Née à Beyrouth en 1949, elle s’engage très jeune auprès du Fatah de Yasser Arafat en 1968. Poursuivant ses études de sociologie et d’anthropologie à Paris, elle prend la tête de l’Union des étudiants palestiniens en France.

Durant les années 1980, elle est la représentante de l’OLP successivement en l’Irlande aux Pays-Bas, au Danemark et enfin en France de 1994 à 2005. RFI, qui lui consacre un article, évoque le parcours d’une femme dont la « façon de rouler les « r » était devenue familière aux Français autant qu’aux Européens ».

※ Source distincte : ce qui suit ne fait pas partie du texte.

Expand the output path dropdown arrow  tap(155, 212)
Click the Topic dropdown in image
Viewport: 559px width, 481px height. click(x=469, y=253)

Réaliste sur l’échec des négociations israélo-palestiniennes – « Nous avons commencé à négocier à Madrid en 1990. Mais soyons honnêtes, nous avons échoué » – la réalité des actions terroristes palestiniennes – de la seconde Intifada aux roquettes de Gaza – ne font pas partie de son discours politique quand elle revendique la décision de l’Autorité Palestinienne d’avoir, « il y a 19 ans, arrêter toute lutte militaire pour décider de négocier la solution de deux Etats ».

Lors de l’émission Le Bar de l’Europe diffusée ce dimanche sur TV5, Leïla Shahid a indiqué vouloir, à l’âge de 65 ans, se retirer de la vie diplomatique et rentrer dans sa ville natale à Beyrouth au Liban.